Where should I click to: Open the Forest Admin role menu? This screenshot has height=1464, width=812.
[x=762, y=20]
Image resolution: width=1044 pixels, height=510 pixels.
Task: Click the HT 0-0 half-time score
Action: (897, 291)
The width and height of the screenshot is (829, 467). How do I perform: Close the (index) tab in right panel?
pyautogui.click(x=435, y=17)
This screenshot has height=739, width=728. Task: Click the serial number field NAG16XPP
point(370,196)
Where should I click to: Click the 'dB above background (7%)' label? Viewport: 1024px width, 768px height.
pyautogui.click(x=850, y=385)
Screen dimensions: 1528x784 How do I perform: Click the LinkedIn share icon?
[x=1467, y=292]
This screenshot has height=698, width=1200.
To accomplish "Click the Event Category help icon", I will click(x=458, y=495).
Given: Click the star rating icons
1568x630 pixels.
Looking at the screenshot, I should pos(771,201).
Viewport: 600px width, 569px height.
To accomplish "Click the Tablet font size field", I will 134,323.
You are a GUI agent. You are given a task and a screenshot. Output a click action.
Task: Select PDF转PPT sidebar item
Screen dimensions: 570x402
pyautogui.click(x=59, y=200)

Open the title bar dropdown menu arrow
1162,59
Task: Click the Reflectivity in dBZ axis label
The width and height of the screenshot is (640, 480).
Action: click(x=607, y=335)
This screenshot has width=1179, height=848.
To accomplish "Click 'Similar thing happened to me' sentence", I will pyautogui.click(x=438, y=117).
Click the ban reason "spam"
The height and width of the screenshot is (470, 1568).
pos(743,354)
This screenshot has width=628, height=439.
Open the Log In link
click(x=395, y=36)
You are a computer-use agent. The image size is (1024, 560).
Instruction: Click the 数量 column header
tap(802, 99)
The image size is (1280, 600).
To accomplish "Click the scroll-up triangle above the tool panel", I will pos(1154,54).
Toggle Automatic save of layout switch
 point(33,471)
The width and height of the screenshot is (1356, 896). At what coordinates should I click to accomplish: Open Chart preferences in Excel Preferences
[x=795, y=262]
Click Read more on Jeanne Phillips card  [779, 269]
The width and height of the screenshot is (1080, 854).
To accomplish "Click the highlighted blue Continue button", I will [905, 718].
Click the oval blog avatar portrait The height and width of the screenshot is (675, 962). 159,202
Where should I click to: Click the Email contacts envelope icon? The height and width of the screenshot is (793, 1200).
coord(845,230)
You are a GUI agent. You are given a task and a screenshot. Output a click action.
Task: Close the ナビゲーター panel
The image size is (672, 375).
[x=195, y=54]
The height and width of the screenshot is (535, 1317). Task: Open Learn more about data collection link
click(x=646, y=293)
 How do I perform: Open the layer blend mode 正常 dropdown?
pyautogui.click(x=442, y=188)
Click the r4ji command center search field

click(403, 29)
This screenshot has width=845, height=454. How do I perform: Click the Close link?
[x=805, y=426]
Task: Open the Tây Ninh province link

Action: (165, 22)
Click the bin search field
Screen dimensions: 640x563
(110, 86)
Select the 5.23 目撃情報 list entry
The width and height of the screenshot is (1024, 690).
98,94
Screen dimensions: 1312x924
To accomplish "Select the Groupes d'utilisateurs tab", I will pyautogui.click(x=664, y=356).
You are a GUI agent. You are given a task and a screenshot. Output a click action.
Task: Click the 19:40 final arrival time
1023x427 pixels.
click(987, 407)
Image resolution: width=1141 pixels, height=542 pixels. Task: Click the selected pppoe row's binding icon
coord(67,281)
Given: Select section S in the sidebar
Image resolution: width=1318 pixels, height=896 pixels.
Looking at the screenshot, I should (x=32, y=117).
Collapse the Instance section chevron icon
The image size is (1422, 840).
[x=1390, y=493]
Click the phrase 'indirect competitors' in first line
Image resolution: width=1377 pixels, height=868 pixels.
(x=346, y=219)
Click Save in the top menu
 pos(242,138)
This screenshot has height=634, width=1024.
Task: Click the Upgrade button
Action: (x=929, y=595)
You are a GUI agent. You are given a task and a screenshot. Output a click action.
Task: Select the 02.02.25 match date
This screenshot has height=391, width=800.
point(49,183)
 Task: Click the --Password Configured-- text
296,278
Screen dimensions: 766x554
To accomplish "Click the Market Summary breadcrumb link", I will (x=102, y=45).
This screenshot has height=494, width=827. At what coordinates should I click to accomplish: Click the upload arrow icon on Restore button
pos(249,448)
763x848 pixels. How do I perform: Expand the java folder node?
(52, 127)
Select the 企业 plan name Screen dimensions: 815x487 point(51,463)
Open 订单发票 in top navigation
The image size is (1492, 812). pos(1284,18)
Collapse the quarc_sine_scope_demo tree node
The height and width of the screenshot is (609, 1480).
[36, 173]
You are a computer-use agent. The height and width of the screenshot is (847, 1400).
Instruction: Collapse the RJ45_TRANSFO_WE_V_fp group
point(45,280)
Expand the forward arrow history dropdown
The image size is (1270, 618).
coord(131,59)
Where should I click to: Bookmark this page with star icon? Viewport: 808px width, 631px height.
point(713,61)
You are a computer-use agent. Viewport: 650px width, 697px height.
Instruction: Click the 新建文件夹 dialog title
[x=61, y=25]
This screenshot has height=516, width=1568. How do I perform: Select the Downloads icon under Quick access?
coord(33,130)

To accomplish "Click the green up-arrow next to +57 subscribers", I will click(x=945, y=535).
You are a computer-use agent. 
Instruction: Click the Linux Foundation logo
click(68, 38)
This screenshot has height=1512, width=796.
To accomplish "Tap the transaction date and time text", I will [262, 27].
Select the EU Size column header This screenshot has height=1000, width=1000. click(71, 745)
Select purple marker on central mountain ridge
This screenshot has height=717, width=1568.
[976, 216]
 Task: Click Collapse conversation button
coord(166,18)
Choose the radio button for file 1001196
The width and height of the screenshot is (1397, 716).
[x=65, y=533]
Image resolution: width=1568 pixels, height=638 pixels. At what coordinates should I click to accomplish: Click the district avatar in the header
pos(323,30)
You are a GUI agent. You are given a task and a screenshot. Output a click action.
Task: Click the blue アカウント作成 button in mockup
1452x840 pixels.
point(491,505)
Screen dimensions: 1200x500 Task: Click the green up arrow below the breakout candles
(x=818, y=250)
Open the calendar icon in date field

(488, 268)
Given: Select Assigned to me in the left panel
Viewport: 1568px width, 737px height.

=-=-=

→ WHAT YOU HAVE TO DO: Please copy out, unchanged, the part of the listing above that runs from its first line through the line containing "Action: (897, 291)", with both of those lines included.

→ OUTPUT:
Where should I click to: Open the Forest Admin role menu? This screenshot has height=1464, width=812.
[x=762, y=20]
Image resolution: width=1044 pixels, height=510 pixels.
Task: Click the HT 0-0 half-time score
Action: (897, 291)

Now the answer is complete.